There are three important lessons to draw from the success of state-level efforts over the past four years to cut GHG emissions in the absence of federal leadership. These lessons should help guide a newly invigorated federal response as well as a robust sub-national response to the climate crisis.

First, states can and do serve as models of how the United States as a whole, including subnationals, can reduce GHG emissions. As this report shows, many states have made significant progress on achieving aggressive goals. Recent research indicated that the 24 states and Puerto Rico that have joined the U.S. Climate Alliance and committed to implement policies to reduce GHG emissions in line with the United States’ 2015 NDC had managed to reduce emissions 14% between 2005 and 2018, while seeing a 16% increase in per capita economic output.19 The 2021 NDC should explicitly acknowledge that leading climate states have been essential to achieving GHG emissions reductions over the last decade-and-a-half and have contributed to the implementation of the Paris Agreement’s goal — and that the programs implemented in those states can be replicated elsewhere.

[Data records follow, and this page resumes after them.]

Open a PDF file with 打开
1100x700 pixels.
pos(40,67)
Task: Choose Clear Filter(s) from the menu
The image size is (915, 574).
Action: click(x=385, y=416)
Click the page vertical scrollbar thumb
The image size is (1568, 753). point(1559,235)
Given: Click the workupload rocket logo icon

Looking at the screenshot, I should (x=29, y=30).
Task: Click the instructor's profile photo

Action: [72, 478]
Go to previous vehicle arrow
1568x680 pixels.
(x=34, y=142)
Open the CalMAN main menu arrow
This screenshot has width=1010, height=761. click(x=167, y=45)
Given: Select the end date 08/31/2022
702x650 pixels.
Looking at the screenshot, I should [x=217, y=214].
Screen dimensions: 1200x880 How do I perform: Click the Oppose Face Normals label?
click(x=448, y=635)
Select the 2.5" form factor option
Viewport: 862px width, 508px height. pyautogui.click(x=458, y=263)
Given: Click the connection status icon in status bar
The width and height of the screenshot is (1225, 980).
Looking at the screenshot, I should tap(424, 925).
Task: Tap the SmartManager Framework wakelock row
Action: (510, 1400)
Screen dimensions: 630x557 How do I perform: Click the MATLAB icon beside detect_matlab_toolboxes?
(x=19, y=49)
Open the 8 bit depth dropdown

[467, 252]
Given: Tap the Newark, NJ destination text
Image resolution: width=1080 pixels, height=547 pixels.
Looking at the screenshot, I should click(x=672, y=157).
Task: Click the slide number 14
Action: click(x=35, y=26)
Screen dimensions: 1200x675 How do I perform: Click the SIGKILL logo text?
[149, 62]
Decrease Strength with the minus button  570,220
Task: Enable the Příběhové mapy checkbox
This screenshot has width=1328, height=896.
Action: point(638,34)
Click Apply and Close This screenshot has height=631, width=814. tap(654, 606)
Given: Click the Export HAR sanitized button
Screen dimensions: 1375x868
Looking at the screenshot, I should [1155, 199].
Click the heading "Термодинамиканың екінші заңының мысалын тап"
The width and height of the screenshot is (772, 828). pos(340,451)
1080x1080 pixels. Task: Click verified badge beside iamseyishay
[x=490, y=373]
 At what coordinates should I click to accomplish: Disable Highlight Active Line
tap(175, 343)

Second, to ensure a measure of stability, the United States will need to rely on, at least in part, the commitments and progress states have made over the last four years to submit a NDC that will keep global temperature rise below 2 degrees Celsius. Earlier this year, an analysis showed that in the absence of federal action, states and other non-federal actions have the potential to reduce GHG emissions by 37% from the 2005 emissions level by 2030.20 Another report indicated that with federal government involvement, the United States could reduce GHG emissions 50% from 2005 levels by 2030.21 The administration’s NDC will have to recognize this progress and potential if the United States is to submit and then satisfy a bold NDC for this decade. The federal government needs states to continue to make substantial and long-term progress on climate commitments.